• **What is required**: What needs reproducing is the run of lines in the data below starting at the line with "Task: Click the Google Analytics logo" and ending at the line with "You are a computer-use", both ends included. Copy it exactly, without pictures, and add nothing.
============
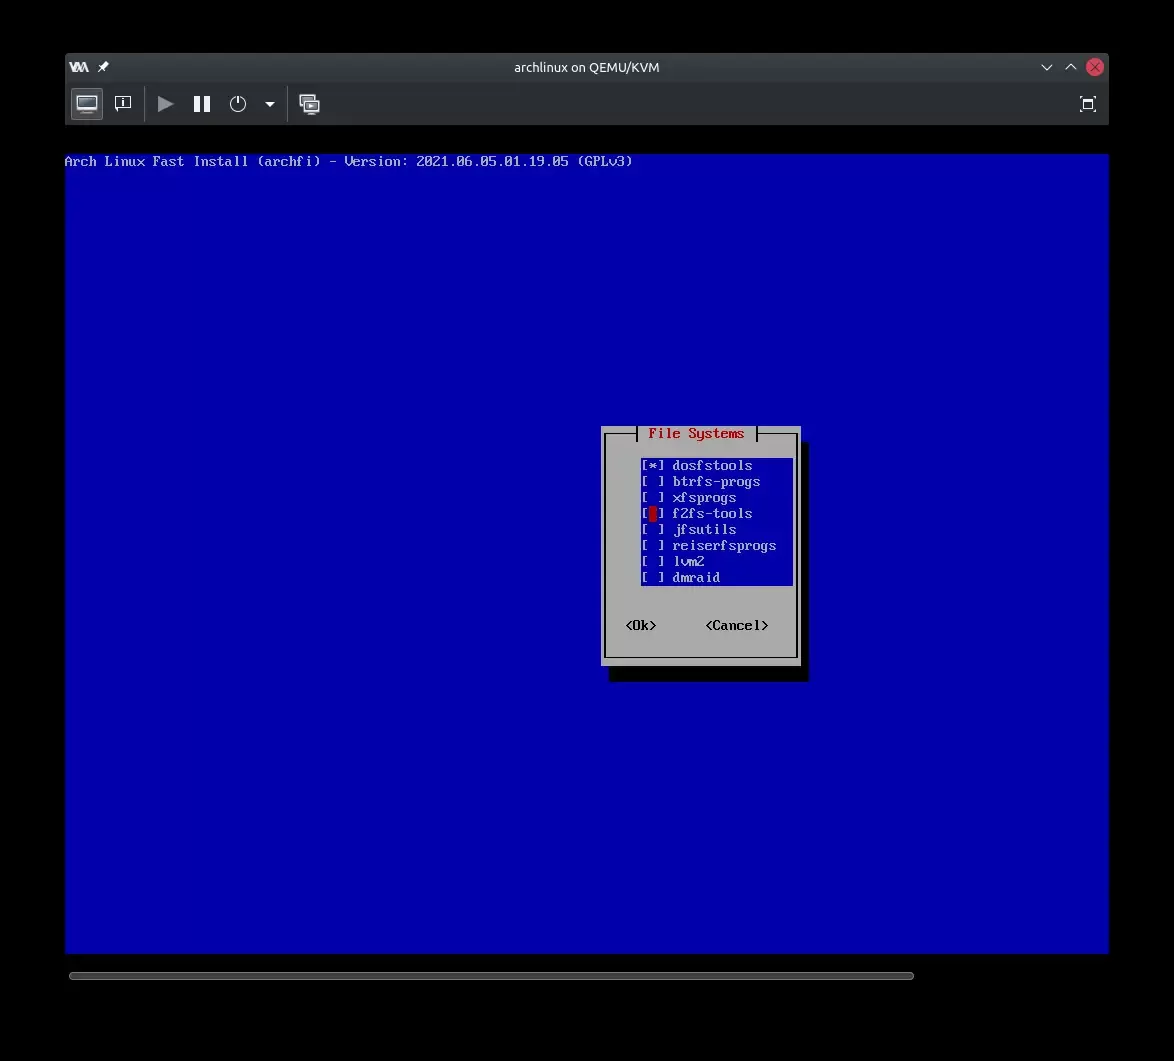
Task: Check the f2fs-tools option
Action: (x=653, y=514)
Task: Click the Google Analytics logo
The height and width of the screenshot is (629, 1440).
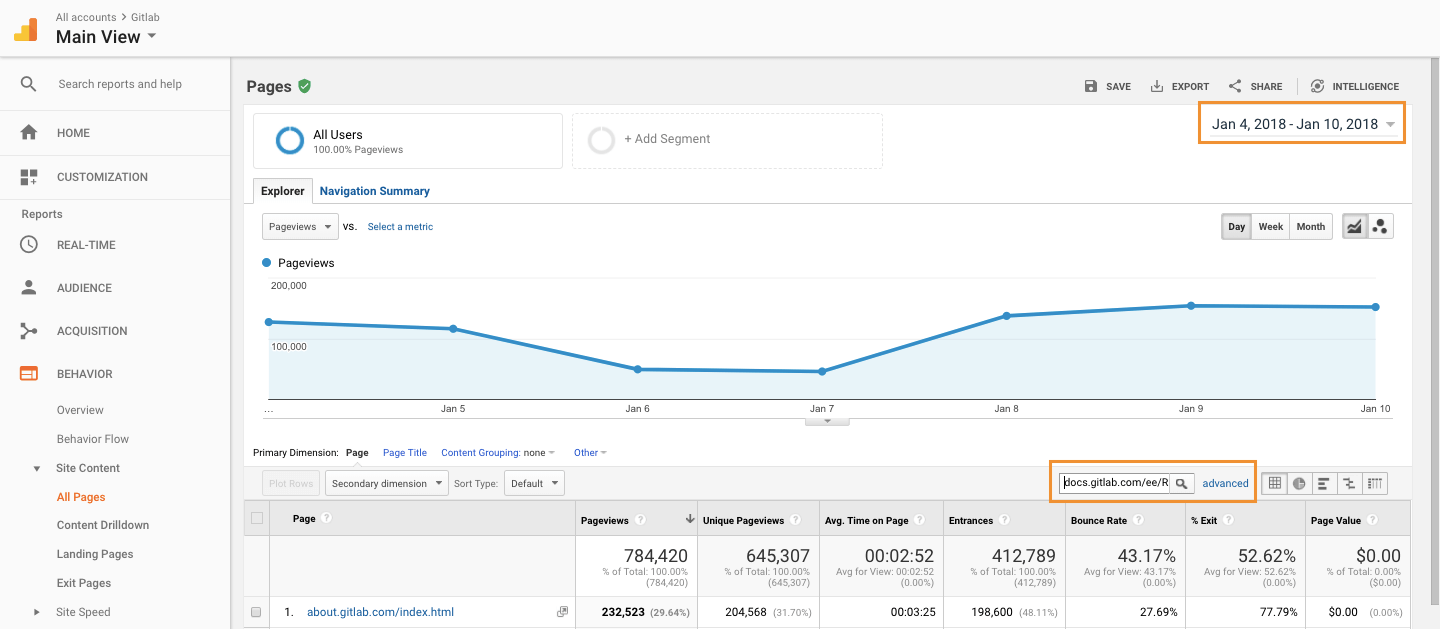Action: (x=25, y=29)
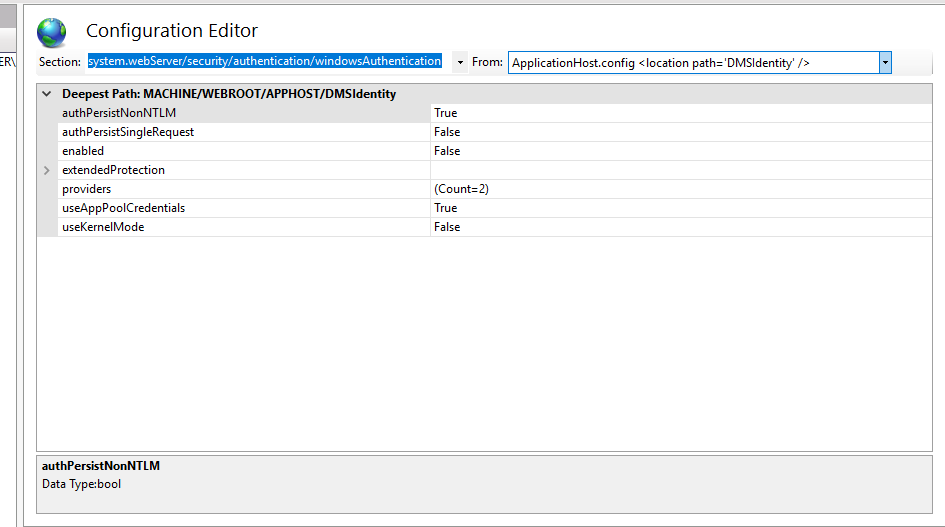This screenshot has width=945, height=527.
Task: Click the False value of useKernelMode
Action: [447, 227]
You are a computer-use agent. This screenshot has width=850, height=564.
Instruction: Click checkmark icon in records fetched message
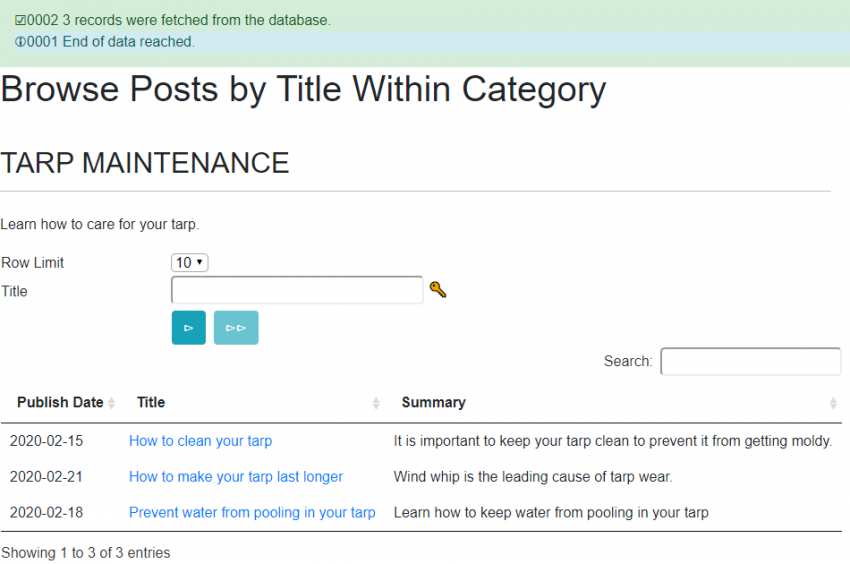click(x=20, y=20)
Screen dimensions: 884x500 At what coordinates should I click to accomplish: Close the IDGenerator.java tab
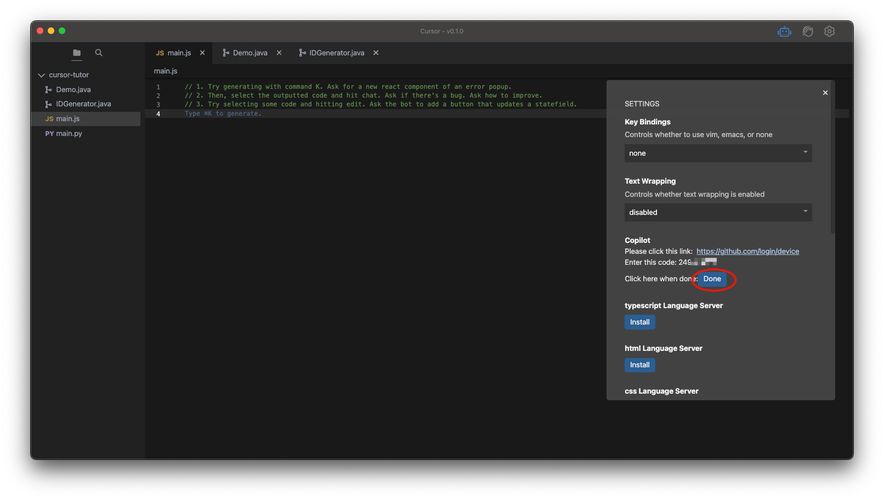click(376, 53)
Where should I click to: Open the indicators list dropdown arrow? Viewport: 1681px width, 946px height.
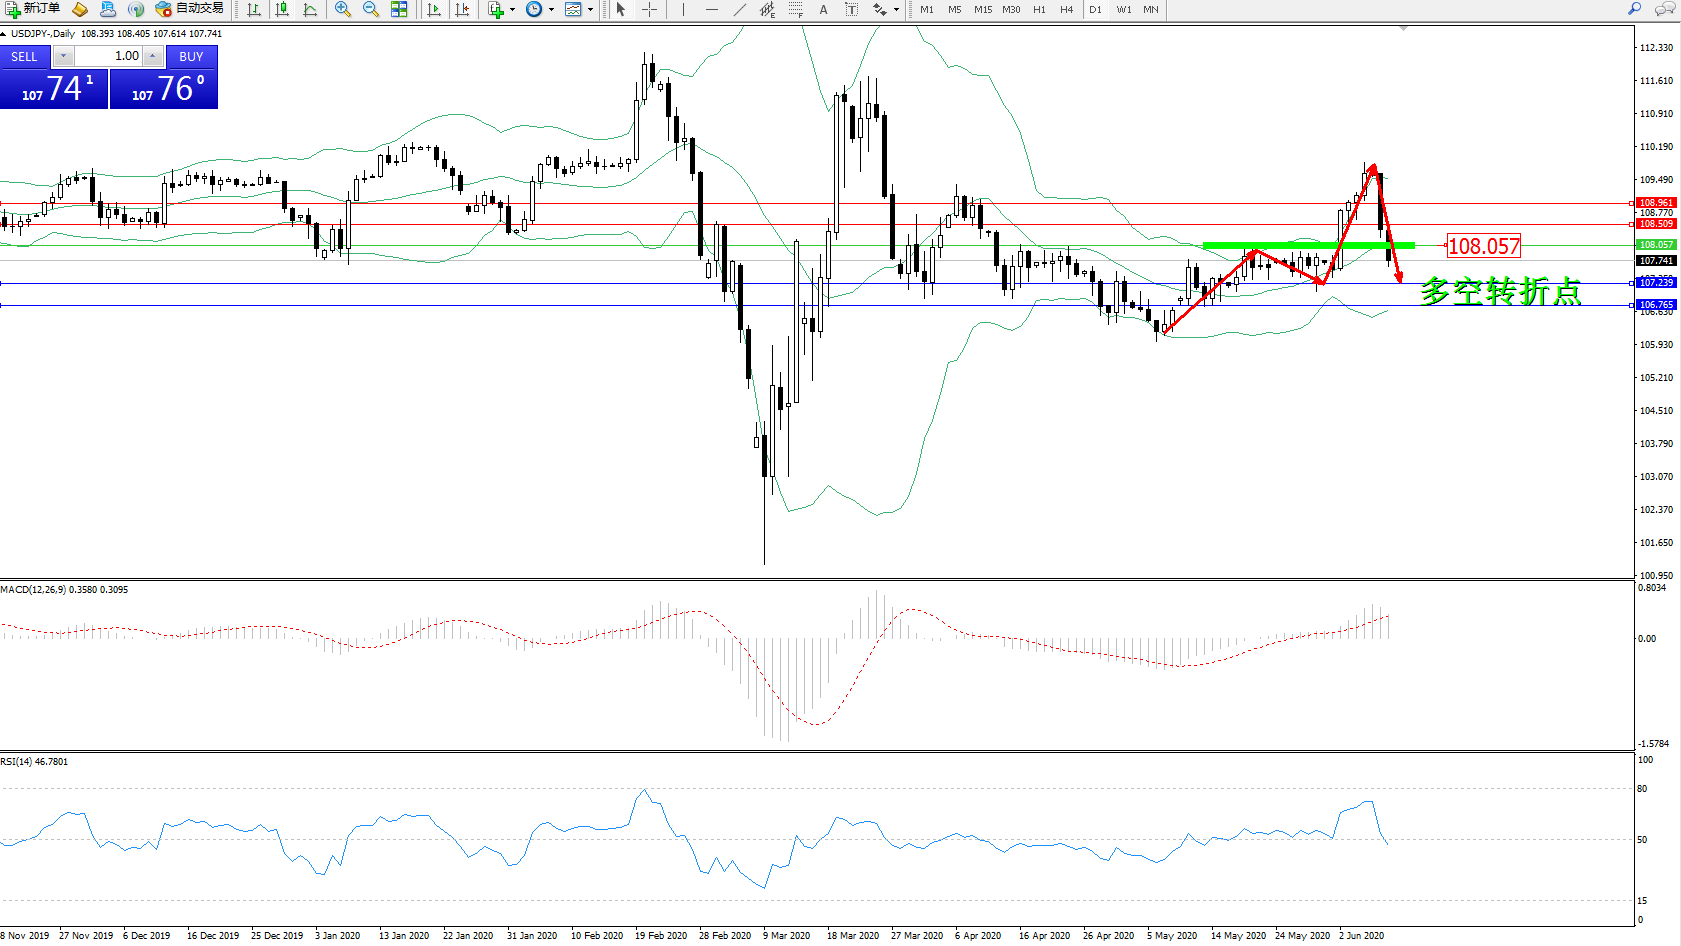512,9
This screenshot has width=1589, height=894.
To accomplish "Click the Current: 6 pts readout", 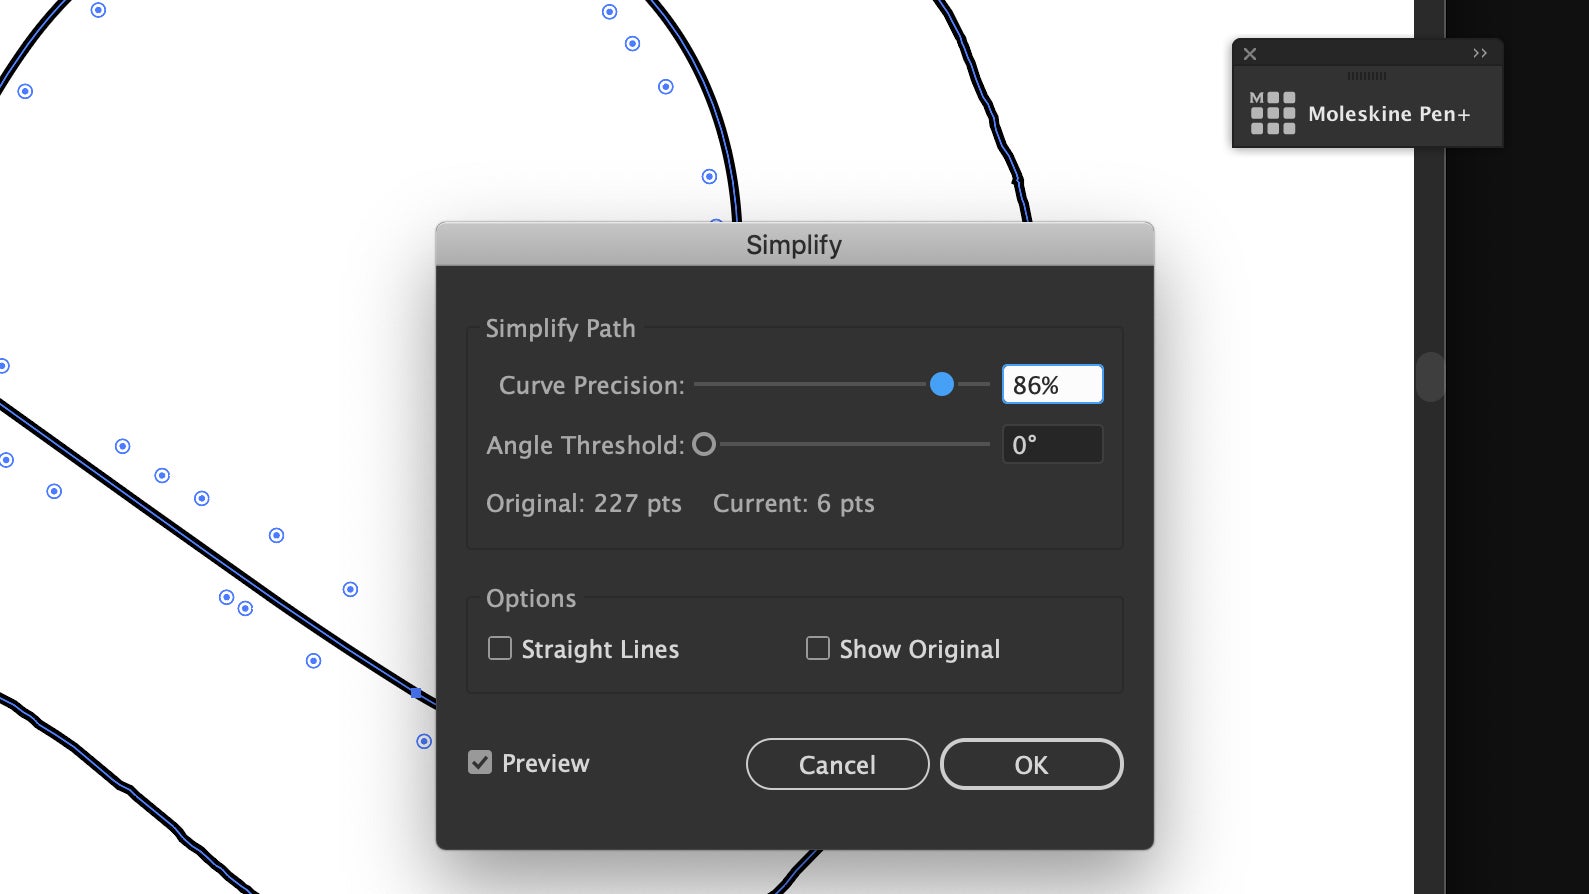I will [x=794, y=504].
============
• **Output for this exercise**:
Task: Click the Google Analytics logo
The height and width of the screenshot is (629, 1440).
Action: (x=25, y=29)
This screenshot has width=945, height=527.
Task: Click the False value of useKernelMode
Action: [447, 227]
You are a computer-use agent. This screenshot has width=850, height=564.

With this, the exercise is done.